Allerdings könne Einsamkeit nicht nur dann entstehen, wenn jemand keine sozialen Kontakte hat. Sie trete auch auf, wenn die bestehenden sozialen Kontakte nicht erfüllend sind. "Das Bindungsbedürfnis, das durch soziale Kontakte befriedigt wird, ist dann befriedigt, wenn wir uns in die Gemeinschaft eingebunden fühlen, wenn wir den Eindruck haben, wir tragen wesentlich zu ihr bei", sagt Stötefalke. "Es geht also nicht nur darum, dass wir Leute kennen und mit ihnen reden. Wichtig ist das Gefühl, dass die eigene Präsenz in diesen sozialen Beziehungen wichtig ist."

Im Hinblick auf die Corona-Krise sagt der Notfallsanitäter: "Wir müssen darauf achten, dass wir das Problem, das wir derzeit haben, nicht noch künstlich verstärken." Wir hätten schließlich noch immer die Möglichkeit, mit Menschen in Kontakt zu treten. "Das einzige, dass sich durch das Virus gerade ändert, ist, dass wir einige Formen des persönlichen Kontaktes nicht zur Verfügung haben – also etwa das direkte Gespräch, das Händeschütteln, die Umarmung, den persönlichen Besuch. Das fällt gerade weg, aber alles andere ist ja noch da." Schwierig werde es allerdings für die Menschen, die ihren Bedarf an sozialen Kontakten bisher nur knapp decken konnten – sei es über das Gespräch mit den Kollegen, dem freundlichen Plausch mit der Verkäuferin im Laden oder ähnliches. "Sie haben jetzt ein richtiges Problem."

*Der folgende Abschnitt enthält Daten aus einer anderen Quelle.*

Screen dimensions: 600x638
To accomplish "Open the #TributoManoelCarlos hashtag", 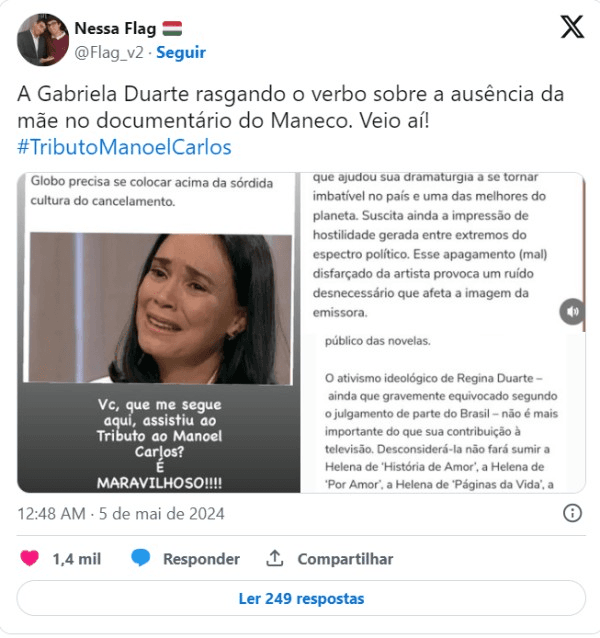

Engagieren Sie sich in Ihrem eigenen Umfeld

Und da liege es auch an jedem einzelnen, sich um seine Mitmenschen zu kümmern und zu fragen: Was brauchst du? "Wenn mir dieser Mensch sagt: Ich brauche einen Spaziergang. Dann setzen wir beide einen Mundschutz auf, nehmen zwei Meter Abstand und gehen mal eine Stunde spazieren. Das geben die Regeln derzeit her. Oder er mag gemeinsam über Netflix einen Film angucken und sich am Telefon darüber austauschen", sagt Stötefalke. Man könne auch für andere Einkäufe übernehmen. "Jeder sollte schauen, wie er sich sozial einbringen und im eigenen sozialen Umfeld Verantwortung übernehmen kann." Das gelte übrigens auch jenseits von Coronazeiten.